Chinese in Glass
A book full of clarity and suggestion
Stopping to look at the ordinary things in life, that is the typical attitude of the main characters in all three of Nicolette Smabers’s books to date. The female narrator attempts to define her childhood as an Indonesian and a Catholic living in The Hague. Yet the more accurate her description becomes, the more puzzling it seems to appear. Like the marbles which Edith Persoon takes with her after visiting her Aunt Dora in Chinezen van glas: the multicoloured signs inside are Chinese characters - says Edith - which have to be read under a magnifying glass.
In this novella the focus is mainly on the Indonesian side of the family. Edith, the main character, is confused; she has no place in history. She does not know what social group she belongs to, whether she is rich or poor, really or only nominally Catholic, and how Indonesian? This lack of a personal history, having to say that there is nothing to tell, is what the book is essentially all about. Smabers manages to express this by creating clear images to tell the actual story.
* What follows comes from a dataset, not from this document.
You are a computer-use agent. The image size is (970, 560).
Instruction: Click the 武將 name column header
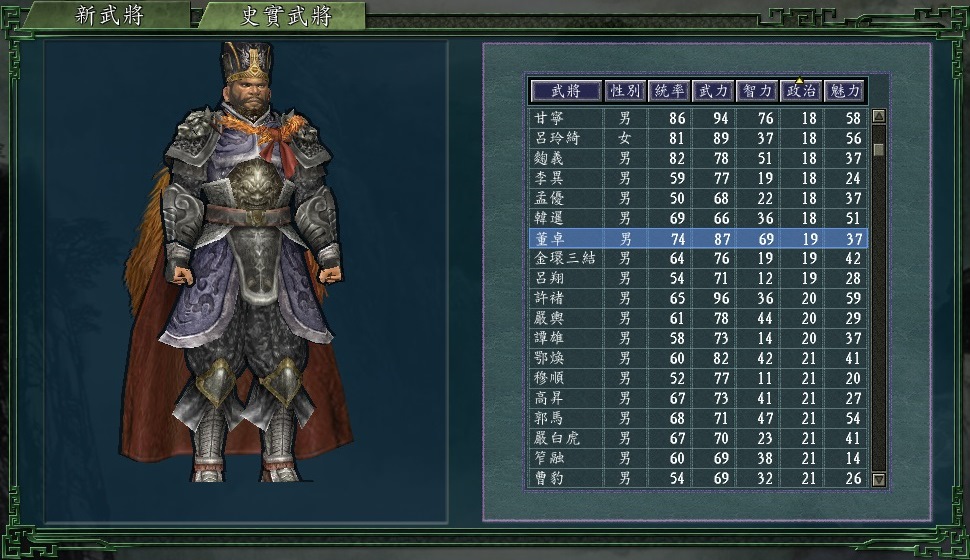coord(566,91)
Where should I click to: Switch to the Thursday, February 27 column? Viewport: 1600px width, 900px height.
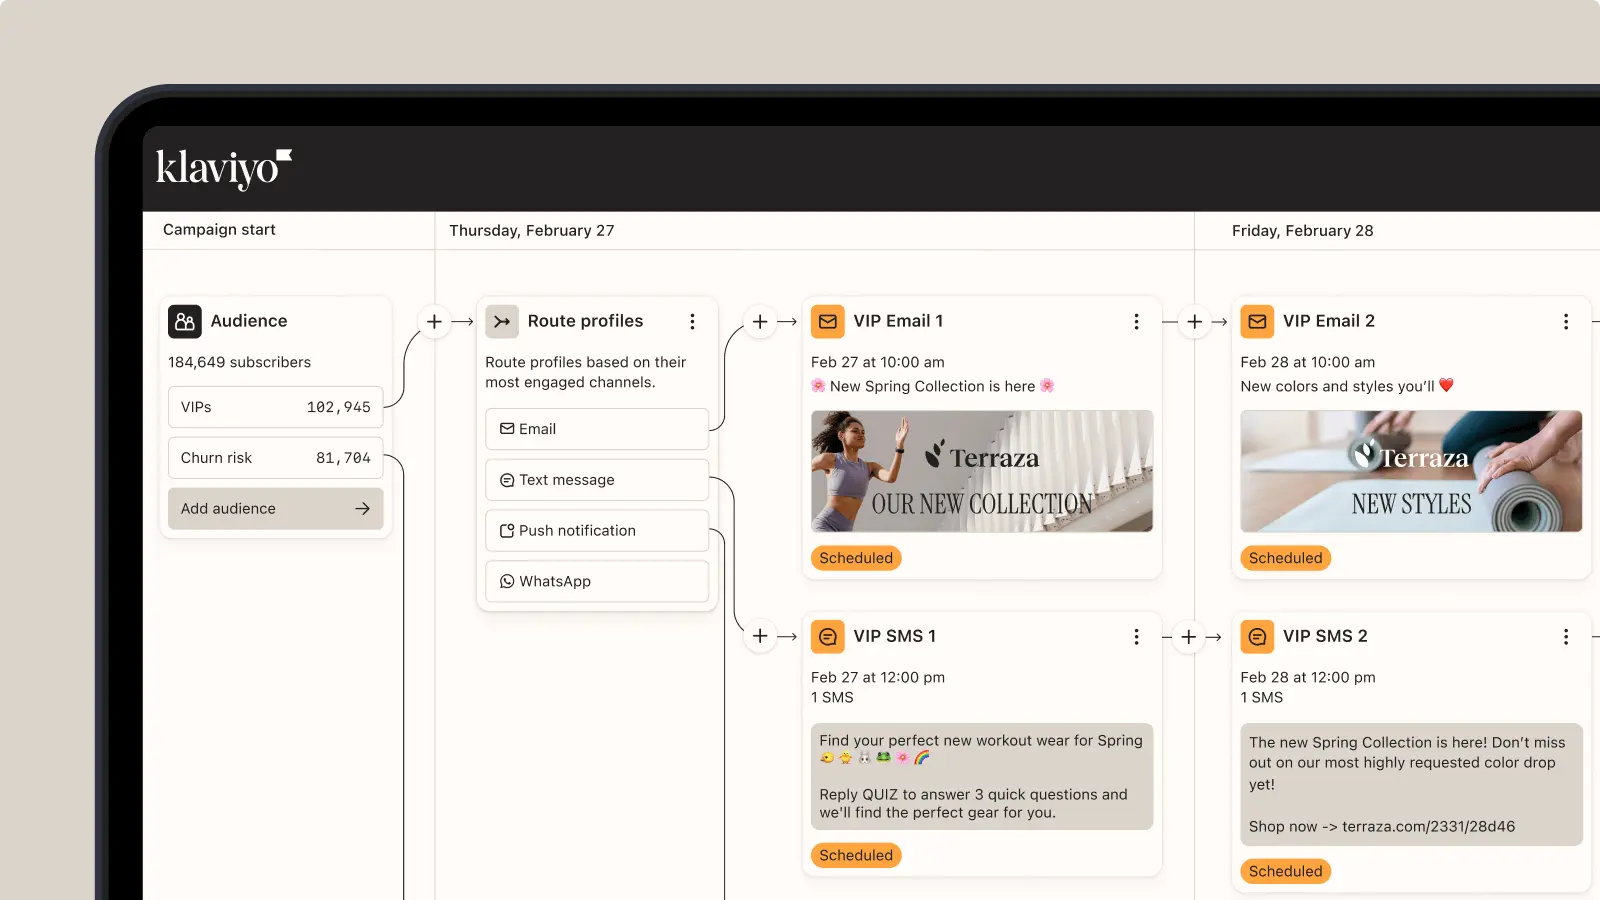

This book comprises a string of images appearing as museum pieces behind glass, inaccessible. The death of the half-Indonesian father who refuses to talk about the past (perhaps because, as Edith discovers, he once had an affair with Aunt Dora and her son Carel might actually be his child) is described by Smabers as follows: “Six years later the doors were opened for us. It was as if our lives had been packed up tight all those years, vacuum packed, like coffee. Father’s death cut it open and all the contents surrendered with a sigh to the air from outside.” By describing the situation in this way Smabers avoids having to discuss those six years or getting bogged down in details. It is the precise use of language which gives the main character in Chinezen van glas something to hold on to. The fact that the father’s secretive silence might be nothing more than a screen for an everyday extra-marital affair and that Edith’s sister Mart later has a baby that may be cousin Carel’s child are disillusionments which never actually break the spell - meanwhile the delightful veil of illusion has provided a splendid show of linguistic skill.
This focus on the restrictions of a particular space is typical of Smabers’s work. It expresses the main character’s need for a sense of perspective, not to be in the centre of things but to be able to look at events from the outside. Everyday things become special, not because they are spectacular but because they are set apart. That makes this short novel fascinating literature.